While Trump has done a good job in packing courts, that wont count for much with millions of Americans who are out of work and destitute because of the pandemic. His failure to competently handle the Covid-19 crisis is the predominant reason he is trailing Joe Biden by nine points in national opinion polls.
Democrats, if they win, may wish to forget the nightmarish four years of Trumps presidency and consign him to the dustbin of history. That would be a mistake. They need to study the dirty tactics and media manipulation that Trump used to such great effect and harness that power to further their own agenda.
If Democrats do take the Presidency and the Senate, they need to railroad through as many of their policies as they can before the balance of power inevitably tips in the other direction. For too long, Democrats have been concerned with being bastions of civility in American public life, baulking at the hyper-partisan nature of US politics and determined to counter it by engaging in consensus-driven policy implementation. If the Trump years have taught them anything, it should be that reaching across the aisle to do deals with Republicans is self-defeating and stupid. The only thing it achieves is delaying and diluting Democratic legislation, while Republicans laugh at their naive endeavours.
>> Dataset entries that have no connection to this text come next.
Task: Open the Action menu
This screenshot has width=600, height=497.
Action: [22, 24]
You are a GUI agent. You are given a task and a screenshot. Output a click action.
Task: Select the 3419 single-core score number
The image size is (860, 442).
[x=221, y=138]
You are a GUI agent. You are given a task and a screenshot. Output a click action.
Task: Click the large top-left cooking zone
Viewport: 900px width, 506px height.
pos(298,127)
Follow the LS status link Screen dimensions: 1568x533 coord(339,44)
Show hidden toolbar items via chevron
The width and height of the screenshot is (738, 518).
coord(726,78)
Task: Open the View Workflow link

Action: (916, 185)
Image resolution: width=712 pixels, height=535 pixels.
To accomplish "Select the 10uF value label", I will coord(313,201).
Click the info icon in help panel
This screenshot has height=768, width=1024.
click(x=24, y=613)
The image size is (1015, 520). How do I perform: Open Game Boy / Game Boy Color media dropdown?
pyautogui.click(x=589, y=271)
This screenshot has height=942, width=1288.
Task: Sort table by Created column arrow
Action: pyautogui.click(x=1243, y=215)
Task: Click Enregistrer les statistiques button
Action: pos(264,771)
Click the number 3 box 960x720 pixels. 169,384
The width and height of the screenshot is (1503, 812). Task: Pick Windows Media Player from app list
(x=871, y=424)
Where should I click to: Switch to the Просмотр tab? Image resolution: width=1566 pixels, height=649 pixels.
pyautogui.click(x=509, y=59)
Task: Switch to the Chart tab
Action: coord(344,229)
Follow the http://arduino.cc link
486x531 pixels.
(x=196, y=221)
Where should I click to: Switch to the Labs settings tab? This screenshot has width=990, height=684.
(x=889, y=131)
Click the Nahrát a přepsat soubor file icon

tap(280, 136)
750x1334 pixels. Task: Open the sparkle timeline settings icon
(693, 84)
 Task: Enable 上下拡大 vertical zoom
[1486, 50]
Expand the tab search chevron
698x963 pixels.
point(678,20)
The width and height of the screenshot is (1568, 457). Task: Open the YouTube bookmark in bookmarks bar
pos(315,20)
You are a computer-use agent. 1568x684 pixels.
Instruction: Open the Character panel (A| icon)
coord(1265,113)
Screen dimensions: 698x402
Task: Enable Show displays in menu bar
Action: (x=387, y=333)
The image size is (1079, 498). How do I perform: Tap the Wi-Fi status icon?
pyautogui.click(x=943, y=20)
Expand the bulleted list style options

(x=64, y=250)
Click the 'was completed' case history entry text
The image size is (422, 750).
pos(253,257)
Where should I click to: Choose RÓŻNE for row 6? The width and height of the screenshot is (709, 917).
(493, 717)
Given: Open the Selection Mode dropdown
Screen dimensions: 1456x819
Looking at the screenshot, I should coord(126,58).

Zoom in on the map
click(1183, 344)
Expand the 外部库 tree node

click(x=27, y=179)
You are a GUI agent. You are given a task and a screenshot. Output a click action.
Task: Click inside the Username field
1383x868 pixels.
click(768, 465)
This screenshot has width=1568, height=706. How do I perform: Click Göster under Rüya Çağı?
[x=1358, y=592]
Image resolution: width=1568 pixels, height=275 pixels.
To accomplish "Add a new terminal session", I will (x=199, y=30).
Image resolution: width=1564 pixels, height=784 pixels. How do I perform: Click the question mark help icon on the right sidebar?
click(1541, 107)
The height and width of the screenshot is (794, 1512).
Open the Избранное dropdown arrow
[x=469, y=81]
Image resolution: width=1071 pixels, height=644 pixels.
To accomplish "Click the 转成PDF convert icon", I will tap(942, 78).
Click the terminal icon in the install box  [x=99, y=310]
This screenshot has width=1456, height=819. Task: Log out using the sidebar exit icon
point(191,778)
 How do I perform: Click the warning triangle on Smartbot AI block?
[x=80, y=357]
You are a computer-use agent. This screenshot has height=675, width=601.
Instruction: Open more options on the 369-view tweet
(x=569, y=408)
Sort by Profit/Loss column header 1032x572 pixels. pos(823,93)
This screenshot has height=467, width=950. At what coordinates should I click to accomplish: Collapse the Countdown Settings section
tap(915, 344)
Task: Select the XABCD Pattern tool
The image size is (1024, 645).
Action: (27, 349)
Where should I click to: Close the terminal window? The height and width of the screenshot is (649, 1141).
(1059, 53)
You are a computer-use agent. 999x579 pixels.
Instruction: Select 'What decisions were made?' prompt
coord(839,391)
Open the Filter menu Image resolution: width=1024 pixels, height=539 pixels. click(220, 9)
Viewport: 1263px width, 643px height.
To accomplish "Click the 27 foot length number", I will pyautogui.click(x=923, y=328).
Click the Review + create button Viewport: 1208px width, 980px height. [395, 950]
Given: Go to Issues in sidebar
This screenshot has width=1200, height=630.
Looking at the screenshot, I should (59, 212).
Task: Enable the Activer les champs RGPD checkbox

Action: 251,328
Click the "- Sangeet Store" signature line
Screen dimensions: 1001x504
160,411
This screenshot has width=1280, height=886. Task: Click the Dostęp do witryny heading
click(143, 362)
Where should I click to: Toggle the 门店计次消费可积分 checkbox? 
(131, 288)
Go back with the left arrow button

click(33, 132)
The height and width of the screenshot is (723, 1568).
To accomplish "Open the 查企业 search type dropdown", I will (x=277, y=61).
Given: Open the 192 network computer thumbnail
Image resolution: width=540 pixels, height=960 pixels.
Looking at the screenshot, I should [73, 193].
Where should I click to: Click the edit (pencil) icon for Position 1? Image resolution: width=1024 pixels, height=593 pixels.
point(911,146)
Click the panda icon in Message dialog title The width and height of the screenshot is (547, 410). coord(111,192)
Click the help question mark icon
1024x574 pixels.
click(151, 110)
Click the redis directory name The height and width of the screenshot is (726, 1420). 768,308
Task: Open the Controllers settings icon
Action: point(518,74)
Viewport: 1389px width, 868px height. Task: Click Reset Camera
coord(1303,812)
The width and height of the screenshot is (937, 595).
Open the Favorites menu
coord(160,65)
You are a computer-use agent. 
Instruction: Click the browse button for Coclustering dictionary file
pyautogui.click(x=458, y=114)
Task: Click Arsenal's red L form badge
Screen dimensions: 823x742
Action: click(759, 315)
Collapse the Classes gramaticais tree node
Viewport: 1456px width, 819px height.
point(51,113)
Republicans have shown they will go to any lengths, including gross gerrymandering and voter suppression, to cling to power. Democrats who prefer to do deals with such a debased and diseased party, rather than represent the interests of their own voters, dont deserve to be in office. They may not like the fact that politics in the United States is ugly and partisan, but wishing it away wont change it. They must learn to use the system as it exists to drive home their advantage and hope their policies demonstrably improve the lives of Americans and act as catalysts for long-term reform.
Trumps tenure has done immense damage to race relations, minority rights, climate change and foreign policy. The sole focus of Democrats must be righting as many of these wrongs as they can in as short a time as possible.
Donald Trump, for all his cartoonish and clownish behaviour, kept his eye on the prize
Except baby brain sucking isn't a right and what rights were homosexuals being deprived of recently that eveyone else has?
And the equal pay act of 1963 is the law of the land and is not the target of lawsuits. The people who write these sorts of articles are out of touch with reality.
They acknowledge the Left has controlled the Supreme Court for 70 years.
Then the Author claims the Left does not know how to consolidate power.
The argument is irrational. It is contradictory.
But then, the Left does not believe in rationality or consistency.
It believes in power, and holding on to power no matter what it costs in lives and treasure.
The Author ignores reality. The Left has controlled the information flow, and has been the master of dirty tricks, for a hundred years.
It is only in the last 25 that technological changes have allowed Conservatives to have a small portion of the information flow, and oppose leftist (Progressive) power.
>>>His latest appointment, 48-year-old Amy Coney Barrett, is the least experienced nominee to the court in 30 years<<<<
Rubbish. Elena Kagan had no judicial experience, none whatsoever, before Zero nominated her to the Supreme Court.
“For too long, Democrats have been concerned with being bastions of civility...” She said that with a straight face and the sense of righteous in her heart. Idiot.
The requirements for scotus justices do not demand being a lawyer or judge
And there have been justices who were not lawyers or prior judges
She was both a working lawyer and a working judge
I’m not going to waste my time reading this crap. I wish Freepers would use more discretion before posting junk.
“...For too long, Democrats have been concerned with being bastions of civility in American public life”
Well, they’ve got 6 days and they are slow learners.
I did my best but stopped reading after about a dozen lies/misrepresentations.